43 Samech. Gij hebt ons met toorn bedekt, en Gij hebt ons vervolgd; Gij hebt ons gedood, Gij hebt niet verschoond.

44 Samech. Gij hebt U met een wolk bedekt, zodat er geen gebed doorkwam.

45 Samech. Gij hebt ons tot een uitvaagsel en wegwerpsel gesteld, in het midden der volken.

46 Pe. Al onze vijanden hebben hun mond tegen ons opgesperd.

47 Pe. De vreze en de kuil zijn over ons gekomen, de verwoesting en de verbreking.

48 Pe. Met waterbeken loopt mijn oog neder, vanwege de breuk der dochter mijns volks.

49 Ain. Mijn oog vliet, en kan niet ophouden, omdat er geen rust is;

50 Ain. Totdat het de HEERE van den hemel aanschouwe, en het zie.

51 Ain. Mijn oog doet mijn ziele moeite aan, vanwege al de dochteren mijner stad.

52 Tsade. Die mijn vijanden zijn zonder oorzaak, hebben mij als een vogeltje dapperlijk gejaagd.

53 Tsade. Zij hebben mijn leven in een kuil uitgeroeid, en zij hebben een steen op mij geworpen.

54 Tsade. De wateren zwommen over mijn hoofd; ik zeide: Ik ben afgesneden!

55 Koph. HEERE! Ik heb Uw Naam aangeroepen uit den ondersten kuil.

56 Koph. Gij hebt mijn stem gehoord, verberg Uw oor niet voor mijn zuchten, voor mijn roepen.

57 Koph. Gij hebt U genaderd ten dage, als ik U aanriep; Gij hebt gezegd: Vrees niet!

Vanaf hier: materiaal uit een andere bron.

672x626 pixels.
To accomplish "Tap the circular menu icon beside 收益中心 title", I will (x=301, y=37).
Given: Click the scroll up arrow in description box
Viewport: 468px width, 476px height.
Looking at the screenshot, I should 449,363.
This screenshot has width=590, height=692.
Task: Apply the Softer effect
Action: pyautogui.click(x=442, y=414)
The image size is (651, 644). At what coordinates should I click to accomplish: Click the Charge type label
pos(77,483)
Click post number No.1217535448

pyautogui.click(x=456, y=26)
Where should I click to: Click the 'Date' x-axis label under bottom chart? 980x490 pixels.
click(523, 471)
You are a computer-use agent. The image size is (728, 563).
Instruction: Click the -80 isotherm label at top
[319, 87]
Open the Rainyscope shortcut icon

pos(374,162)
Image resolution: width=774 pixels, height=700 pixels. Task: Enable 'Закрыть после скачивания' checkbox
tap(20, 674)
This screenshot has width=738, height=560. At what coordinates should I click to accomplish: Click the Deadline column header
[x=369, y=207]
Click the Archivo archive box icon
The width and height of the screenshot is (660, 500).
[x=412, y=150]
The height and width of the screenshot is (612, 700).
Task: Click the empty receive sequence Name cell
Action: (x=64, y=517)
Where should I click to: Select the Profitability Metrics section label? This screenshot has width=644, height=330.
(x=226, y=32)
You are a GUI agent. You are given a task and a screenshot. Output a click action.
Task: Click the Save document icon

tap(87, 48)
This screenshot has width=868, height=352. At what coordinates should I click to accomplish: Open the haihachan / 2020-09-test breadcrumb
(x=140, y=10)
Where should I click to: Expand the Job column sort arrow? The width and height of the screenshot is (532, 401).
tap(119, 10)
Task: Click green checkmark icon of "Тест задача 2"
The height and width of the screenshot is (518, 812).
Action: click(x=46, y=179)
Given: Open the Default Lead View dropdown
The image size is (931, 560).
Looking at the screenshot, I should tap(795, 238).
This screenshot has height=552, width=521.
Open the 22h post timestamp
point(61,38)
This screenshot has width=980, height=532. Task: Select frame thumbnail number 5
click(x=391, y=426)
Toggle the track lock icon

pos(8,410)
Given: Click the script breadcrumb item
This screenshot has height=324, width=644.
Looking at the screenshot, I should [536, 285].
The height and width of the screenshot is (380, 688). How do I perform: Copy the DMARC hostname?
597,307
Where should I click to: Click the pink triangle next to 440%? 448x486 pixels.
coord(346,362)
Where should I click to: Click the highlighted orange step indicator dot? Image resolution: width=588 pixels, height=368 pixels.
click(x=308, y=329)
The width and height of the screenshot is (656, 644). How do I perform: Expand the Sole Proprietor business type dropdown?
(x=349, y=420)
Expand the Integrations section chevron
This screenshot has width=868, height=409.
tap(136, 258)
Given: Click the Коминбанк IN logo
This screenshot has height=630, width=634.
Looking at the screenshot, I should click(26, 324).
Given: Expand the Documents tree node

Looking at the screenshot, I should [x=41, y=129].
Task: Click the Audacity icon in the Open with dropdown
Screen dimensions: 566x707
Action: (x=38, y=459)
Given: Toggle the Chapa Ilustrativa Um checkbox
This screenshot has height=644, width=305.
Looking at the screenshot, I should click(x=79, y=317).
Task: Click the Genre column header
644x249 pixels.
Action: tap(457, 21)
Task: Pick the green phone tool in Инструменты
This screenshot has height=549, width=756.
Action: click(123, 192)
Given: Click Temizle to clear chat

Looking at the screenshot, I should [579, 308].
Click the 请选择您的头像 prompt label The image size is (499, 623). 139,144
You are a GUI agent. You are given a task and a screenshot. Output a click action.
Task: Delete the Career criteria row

58 Resch. Heere! Gij hebt de twistzaken mijner ziel getwist, Gij hebt mijn leven verlost.

59 Resch. Heere! Gij hebt gezien de verkeerdheid, die men mij aangedaan heeft, oordeel mijn rechtzaak.

60 Resch. Gij hebt al hun wraak gezien, al hun gedachten tegen mij.

61 Schin. HEERE! Gij hebt hun smaden gehoord, en al hun gedachten tegen mij;

62 Schin. De lippen dergenen, die tegen mij opstaan, en hun dichten tegen mij den gansen dag.

63 Schin. Aanschouw hun zitten en opstaan; ik ben hun snarenspel.

64 Thau. HEERE! geef hun weder die vergelding, naar het werk hunner handen.

65 Thau. Geef hun een deksel des harten; Uw vloek zij over hen!

66 Thau. Vervolg ze met toorn, en verdelg ze van onder den hemel des HEEREN.